What you are asked to do> From the interview excerpt on the False Claims Act, pull out the passage word for word, starting at the words "Gouraige: Unfortunately, in" and stopping after "a different paradigm.".

:: Excerpt provided ::

Gouraige: Unfortunately, in the past those statutes have been used essentially to raise an enormous amount of money from healthcare companies. Minor errors have been turned into potential False Claims Act violations where the company faces treble damages, civil monetary penalties and legal fees. The sums are so astronomical that the board and senior management are extremely reluctant to try those cases, which may be good neither for the company nor for healthcare. We need to think about how we refine the use of that statute in the future to enforce healthcare laws against core fraudulent conduct while dealing with less troubling conduct with a different paradigm.
Editor: Hasn’t the False Claims Act been revised more sharply so that it’s much more draconian than it used to be?

:::
:: Data section ::

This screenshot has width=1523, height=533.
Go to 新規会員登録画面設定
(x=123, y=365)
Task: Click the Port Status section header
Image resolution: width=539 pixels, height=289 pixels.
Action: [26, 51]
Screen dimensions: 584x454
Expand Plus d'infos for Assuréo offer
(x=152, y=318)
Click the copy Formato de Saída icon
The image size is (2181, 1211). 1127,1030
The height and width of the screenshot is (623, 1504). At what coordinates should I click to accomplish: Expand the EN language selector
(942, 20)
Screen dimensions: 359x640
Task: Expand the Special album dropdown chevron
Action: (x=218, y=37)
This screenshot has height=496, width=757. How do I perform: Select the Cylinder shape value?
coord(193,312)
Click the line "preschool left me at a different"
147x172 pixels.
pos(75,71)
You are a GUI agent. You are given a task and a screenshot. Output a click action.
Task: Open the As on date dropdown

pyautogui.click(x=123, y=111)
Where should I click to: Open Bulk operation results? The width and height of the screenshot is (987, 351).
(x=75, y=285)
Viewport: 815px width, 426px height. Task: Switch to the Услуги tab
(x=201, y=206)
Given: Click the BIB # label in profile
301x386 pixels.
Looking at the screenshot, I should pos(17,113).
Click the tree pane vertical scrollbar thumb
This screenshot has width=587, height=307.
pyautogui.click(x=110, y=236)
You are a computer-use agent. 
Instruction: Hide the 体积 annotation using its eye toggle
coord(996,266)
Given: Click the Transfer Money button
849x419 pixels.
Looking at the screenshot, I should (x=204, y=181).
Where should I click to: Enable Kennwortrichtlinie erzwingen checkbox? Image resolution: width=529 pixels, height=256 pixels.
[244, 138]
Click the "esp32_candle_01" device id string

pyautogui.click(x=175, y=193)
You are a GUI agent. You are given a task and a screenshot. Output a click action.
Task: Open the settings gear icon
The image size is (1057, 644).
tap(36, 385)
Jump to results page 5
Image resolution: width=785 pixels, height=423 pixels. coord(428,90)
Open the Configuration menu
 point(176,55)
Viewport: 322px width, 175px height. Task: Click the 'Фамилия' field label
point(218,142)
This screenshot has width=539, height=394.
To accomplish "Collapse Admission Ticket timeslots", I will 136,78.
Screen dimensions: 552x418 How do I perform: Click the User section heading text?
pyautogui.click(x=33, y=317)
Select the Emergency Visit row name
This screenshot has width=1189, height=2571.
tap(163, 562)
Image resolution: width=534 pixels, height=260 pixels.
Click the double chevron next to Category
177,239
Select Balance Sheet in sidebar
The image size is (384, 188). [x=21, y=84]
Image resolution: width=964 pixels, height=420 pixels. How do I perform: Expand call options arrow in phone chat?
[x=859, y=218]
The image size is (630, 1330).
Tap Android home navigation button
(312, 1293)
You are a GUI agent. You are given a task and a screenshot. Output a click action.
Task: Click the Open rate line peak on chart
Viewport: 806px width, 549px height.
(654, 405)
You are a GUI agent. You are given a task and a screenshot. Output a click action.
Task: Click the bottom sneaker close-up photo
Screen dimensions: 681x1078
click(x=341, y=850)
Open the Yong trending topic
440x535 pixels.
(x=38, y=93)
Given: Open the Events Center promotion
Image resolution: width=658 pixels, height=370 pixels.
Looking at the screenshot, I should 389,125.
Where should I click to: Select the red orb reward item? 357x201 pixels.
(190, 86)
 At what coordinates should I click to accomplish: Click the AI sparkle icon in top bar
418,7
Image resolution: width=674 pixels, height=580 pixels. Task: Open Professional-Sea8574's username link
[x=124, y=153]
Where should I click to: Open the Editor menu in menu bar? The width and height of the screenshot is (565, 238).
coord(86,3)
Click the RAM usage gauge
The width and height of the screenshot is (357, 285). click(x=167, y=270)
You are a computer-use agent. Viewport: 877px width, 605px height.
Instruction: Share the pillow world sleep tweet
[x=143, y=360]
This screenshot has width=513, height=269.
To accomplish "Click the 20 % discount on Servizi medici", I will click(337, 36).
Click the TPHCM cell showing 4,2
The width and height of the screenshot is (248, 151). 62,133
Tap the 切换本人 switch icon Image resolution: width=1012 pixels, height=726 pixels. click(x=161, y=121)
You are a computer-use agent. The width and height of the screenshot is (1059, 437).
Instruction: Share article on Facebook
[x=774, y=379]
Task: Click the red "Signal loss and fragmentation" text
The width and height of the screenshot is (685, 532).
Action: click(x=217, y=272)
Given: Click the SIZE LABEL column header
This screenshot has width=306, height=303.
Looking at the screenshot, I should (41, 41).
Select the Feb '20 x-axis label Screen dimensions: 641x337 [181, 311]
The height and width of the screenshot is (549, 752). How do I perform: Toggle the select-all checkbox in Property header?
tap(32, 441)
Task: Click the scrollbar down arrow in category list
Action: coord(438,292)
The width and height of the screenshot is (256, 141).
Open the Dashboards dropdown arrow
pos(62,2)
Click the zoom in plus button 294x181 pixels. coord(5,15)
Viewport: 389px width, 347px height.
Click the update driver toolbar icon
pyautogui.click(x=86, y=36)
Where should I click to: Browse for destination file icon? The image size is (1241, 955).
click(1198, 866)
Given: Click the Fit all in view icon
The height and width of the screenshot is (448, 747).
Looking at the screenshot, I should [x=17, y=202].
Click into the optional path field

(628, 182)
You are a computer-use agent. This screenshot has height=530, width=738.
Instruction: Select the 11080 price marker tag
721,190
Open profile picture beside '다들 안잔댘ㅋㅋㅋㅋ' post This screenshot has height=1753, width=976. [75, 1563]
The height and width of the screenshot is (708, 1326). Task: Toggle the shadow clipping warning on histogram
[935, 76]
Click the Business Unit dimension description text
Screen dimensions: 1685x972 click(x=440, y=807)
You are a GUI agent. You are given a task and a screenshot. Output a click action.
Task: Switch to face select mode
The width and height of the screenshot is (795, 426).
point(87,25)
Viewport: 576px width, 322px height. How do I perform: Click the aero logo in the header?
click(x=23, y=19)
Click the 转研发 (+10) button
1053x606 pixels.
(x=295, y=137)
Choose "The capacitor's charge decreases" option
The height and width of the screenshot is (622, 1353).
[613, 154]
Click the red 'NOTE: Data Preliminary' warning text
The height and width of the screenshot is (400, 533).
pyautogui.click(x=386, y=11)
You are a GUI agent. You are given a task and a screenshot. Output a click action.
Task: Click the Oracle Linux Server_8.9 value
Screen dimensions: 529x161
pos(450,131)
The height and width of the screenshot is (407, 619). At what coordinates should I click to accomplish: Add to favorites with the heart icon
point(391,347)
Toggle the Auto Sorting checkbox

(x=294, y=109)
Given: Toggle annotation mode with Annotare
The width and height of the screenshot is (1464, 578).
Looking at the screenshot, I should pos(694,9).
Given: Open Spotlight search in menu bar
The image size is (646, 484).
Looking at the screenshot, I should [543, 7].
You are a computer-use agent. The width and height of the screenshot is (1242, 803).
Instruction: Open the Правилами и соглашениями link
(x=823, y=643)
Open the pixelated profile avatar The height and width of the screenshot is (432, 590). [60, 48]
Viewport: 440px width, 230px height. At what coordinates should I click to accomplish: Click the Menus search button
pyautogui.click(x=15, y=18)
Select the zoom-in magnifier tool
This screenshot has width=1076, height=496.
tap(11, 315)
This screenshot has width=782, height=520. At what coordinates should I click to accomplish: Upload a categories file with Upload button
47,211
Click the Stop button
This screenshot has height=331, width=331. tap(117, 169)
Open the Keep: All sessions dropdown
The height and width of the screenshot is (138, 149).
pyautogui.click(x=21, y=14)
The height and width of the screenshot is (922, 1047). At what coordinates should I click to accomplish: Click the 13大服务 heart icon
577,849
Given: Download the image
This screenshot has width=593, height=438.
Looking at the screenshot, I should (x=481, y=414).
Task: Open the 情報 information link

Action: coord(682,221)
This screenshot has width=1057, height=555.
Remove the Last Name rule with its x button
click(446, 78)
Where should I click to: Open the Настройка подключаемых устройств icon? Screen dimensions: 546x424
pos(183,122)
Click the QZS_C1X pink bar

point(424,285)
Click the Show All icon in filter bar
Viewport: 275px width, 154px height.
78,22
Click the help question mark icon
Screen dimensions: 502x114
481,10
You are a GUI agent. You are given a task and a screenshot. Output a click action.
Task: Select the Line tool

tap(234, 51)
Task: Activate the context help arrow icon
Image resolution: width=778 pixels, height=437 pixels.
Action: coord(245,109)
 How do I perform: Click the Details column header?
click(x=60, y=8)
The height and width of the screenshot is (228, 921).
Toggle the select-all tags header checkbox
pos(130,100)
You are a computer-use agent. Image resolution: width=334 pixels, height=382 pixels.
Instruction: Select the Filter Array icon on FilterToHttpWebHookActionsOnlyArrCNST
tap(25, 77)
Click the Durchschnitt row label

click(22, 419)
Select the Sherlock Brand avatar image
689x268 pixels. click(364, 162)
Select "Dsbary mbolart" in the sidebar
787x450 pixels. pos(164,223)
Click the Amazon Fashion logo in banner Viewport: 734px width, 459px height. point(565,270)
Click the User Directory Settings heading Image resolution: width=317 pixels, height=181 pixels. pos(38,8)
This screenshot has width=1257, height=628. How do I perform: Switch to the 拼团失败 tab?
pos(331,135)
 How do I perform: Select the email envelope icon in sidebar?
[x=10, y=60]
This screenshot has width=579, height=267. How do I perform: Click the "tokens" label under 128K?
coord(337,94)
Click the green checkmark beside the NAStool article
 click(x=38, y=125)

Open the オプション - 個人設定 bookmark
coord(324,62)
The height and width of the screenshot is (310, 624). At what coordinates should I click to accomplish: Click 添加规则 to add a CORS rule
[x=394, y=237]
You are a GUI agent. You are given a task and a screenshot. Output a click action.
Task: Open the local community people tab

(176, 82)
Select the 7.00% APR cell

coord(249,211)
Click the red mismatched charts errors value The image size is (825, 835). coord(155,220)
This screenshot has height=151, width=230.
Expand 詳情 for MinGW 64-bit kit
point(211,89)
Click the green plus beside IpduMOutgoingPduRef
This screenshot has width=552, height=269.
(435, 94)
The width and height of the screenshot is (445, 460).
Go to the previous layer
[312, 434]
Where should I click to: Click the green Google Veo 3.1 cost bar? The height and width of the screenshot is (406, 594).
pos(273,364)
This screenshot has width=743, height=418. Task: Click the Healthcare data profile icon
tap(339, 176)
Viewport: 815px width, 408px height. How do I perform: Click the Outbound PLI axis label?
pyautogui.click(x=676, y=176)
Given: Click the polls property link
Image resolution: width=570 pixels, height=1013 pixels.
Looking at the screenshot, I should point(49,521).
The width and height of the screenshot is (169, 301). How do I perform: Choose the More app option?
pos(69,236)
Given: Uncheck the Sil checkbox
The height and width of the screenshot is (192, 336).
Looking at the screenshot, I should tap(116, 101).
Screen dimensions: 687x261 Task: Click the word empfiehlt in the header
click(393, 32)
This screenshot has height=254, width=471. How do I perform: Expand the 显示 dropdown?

:::

Response below>
Gouraige: Unfortunately, in the past those statutes have been used essentially to raise an enormous amount of money from healthcare companies. Minor errors have been turned into potential False Claims Act violations where the company faces treble damages, civil monetary penalties and legal fees. The sums are so astronomical that the board and senior management are extremely reluctant to try those cases, which may be good neither for the company nor for healthcare. We need to think about how we refine the use of that statute in the future to enforce healthcare laws against core fraudulent conduct while dealing with less troubling conduct with a different paradigm.